Agreements and disagreements with other studies or reviews

In the previous cumulative systematic review and meta-analysis including surgical bleeding, there was no observed increase in thromboembolic events such as stroke, ACS and VTE [4], although harmful effects were undeniable due to imprecision. Moreover, recent individual patient-data meta-analysis including two large-scale RCTs [5, 6] reported that vascular occlusive events did not increase in acute severe bleeding [7], considered as beneficial population for TXA treatment [34]. As well as the previous reports, the present study showed that TXA did not appear to increase thrombotic events in bleeding populations with high certainty of evidence. On the other hand, the risk of thrombotic events, especially stroke, were higher in TXA group than control group in intracranial (non-traumatic) hemorrhage, which was consistent with previous systematic review and meta-analysis [35, 36]. With regard to the thrombotic risk in females, tranexamic acid did not appear to increase the risk of thrombotic events in patients in obstetrics and gynecology trials.
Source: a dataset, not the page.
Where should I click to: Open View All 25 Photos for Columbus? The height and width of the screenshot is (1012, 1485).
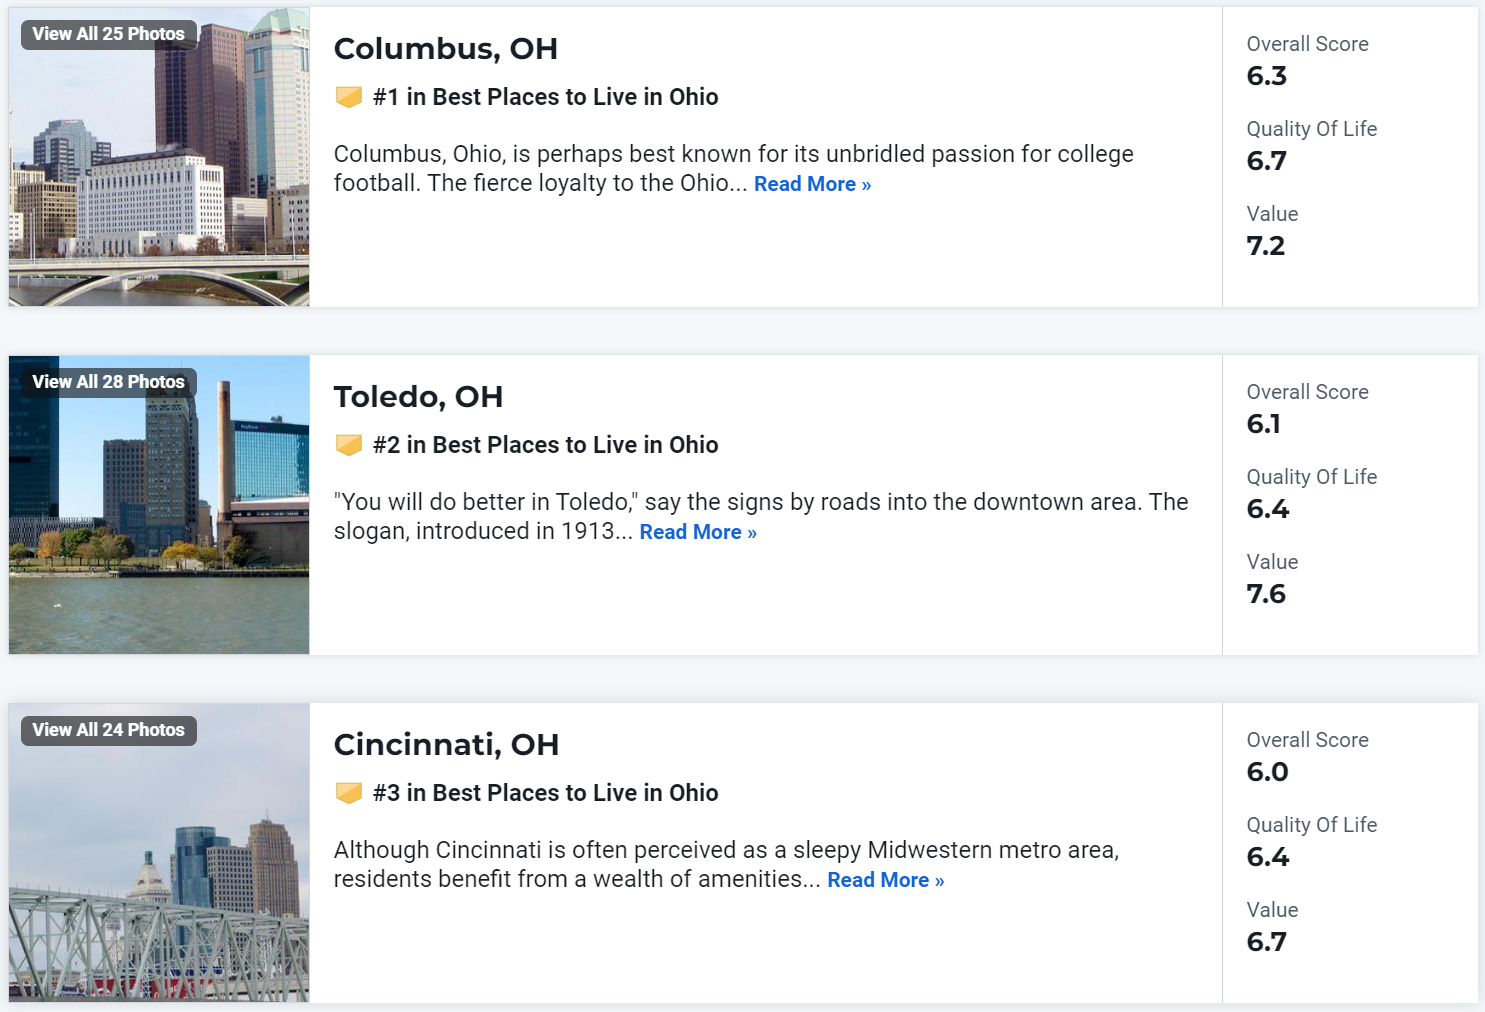pyautogui.click(x=109, y=34)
As for seizures, administration of high dose TXA was associated with increased risk of seizures in cardiac surgery according to previous studies [37, 38]. A recently published large-scale randomized controlled trial (HALT-IT) comparing high dose of TXA (4 g/day) and placebo in gastrointestinal hemorrhage also showed increased risk of seizures. With totaling this evidence, the present study demonstrated dose-dependent increase in seizures with TXA use in bleeding patients. However, TXA did not appear to increase the risk of seizures when administered at a dose of 2 g/day or less.

Conclusion

In conclusion, there is no evidence that tranexamic acid increases the risk of thrombotic events and seizures, and thus can be safely used in bleeding patients. However, because there may be dose-dependent increase in the risk of seizures, the administration of high doses should be avoided.